Task inputs:
######

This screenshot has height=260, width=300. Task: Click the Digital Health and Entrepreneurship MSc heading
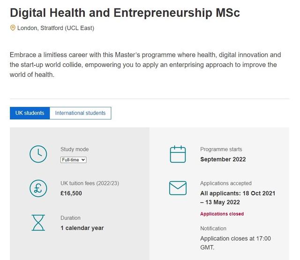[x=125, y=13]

######

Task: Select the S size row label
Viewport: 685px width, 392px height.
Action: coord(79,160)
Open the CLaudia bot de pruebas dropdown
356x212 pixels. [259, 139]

######

Required task:
Rewrite the lines from the one containing "This screenshot has" through the one containing "[x=125, y=13]", inclusive, replacing "heading" with "title" and leaving everything else unchanged. Give only those lines, without the pictures.

Result of the exercise:
This screenshot has height=260, width=300. Task: Click the Digital Health and Entrepreneurship MSc title
[x=125, y=13]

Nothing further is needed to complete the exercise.